Too tired to think.

Too tired to think.

My last weekly authentic was ambitious and hopeful. It made a lot of observations in the hopes of coming to grand conclusion about where I am with my life right now. I’m afraid that after a week and a half, I am still no closer to distilling the wisdom of what I am feeling right now. I can, however, use simpler words. I can talk about being stressed out without the extended metaphor. I can talk about not getting things done when I had planned without the six syllable words. You see, I am too tired to write flowers and hope. I am too tired to sit here and wax poetic or anything else for that matter. I am too tired to think.

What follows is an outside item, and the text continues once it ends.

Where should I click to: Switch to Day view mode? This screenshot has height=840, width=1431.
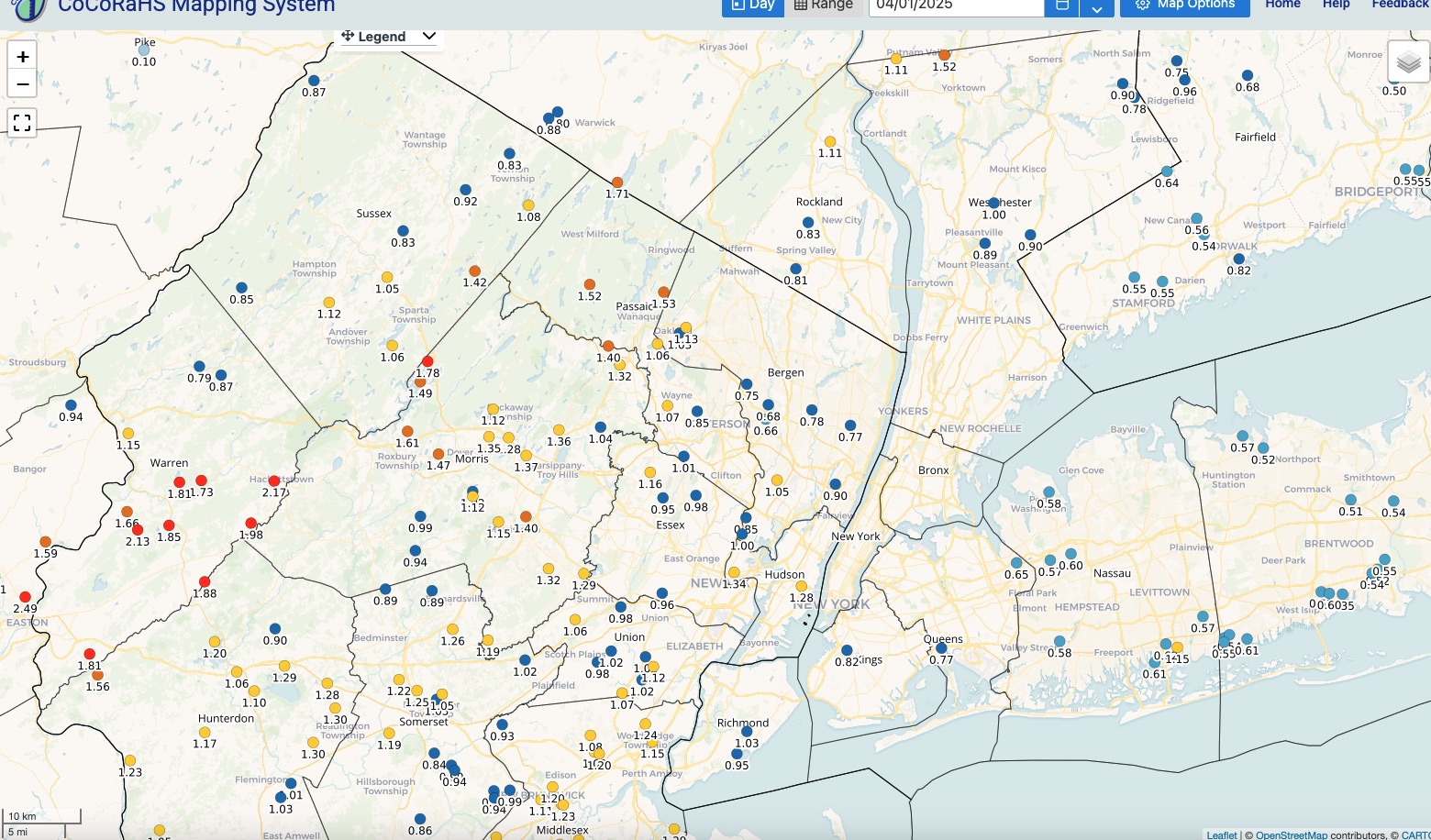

I don’t take this feeling lightly. Thinking is my favorite pastime. It is what I do when I am feeling bored. Think and write. Being too tired to think is torture, like seeing the cookie jar on the counter and being too small to reach it. And yet, the exhaustion of working through my ideas is too much for me right now. Mental drain is real, and every one of my formerly available faculties have been slowly sucked down. I haven’t even the ability to rub two brain  cells together to create the warmth of wit.

So, what can I do when my smarts smart? I start to explain things that are really going on. I give a play-by-play of everything I feel, because I have no filter, no way of getting around the inevitable.

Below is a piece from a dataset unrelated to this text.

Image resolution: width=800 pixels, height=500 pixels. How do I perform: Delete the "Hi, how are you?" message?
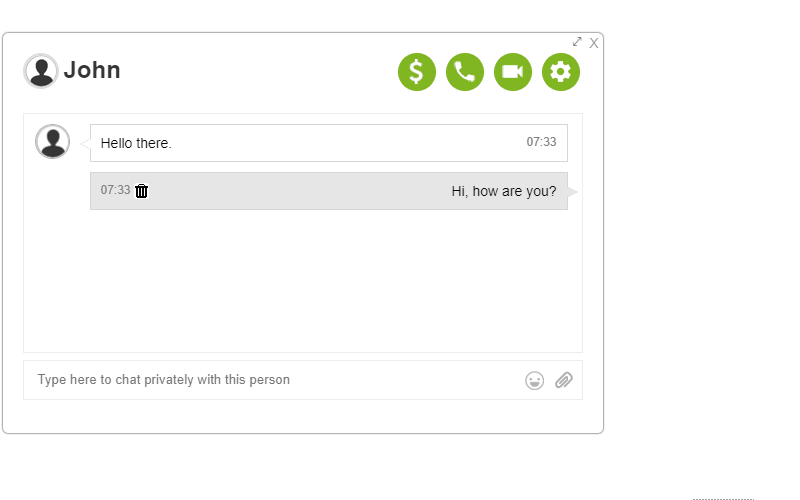(142, 191)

I have a pile of papers to grade.

I haven’t written the lessons for when my baby is born.

My wife can’t sleep.

My dog keeps pooping in the house.

My tile floor keeps breaking.

I haven’t done my homework for Language Theory.

I’m not sure what else I can say. These are the things that make my mind mushy. These things weigh upon me, piling themselves on top of one another. So many others too. Also. In addition. As well.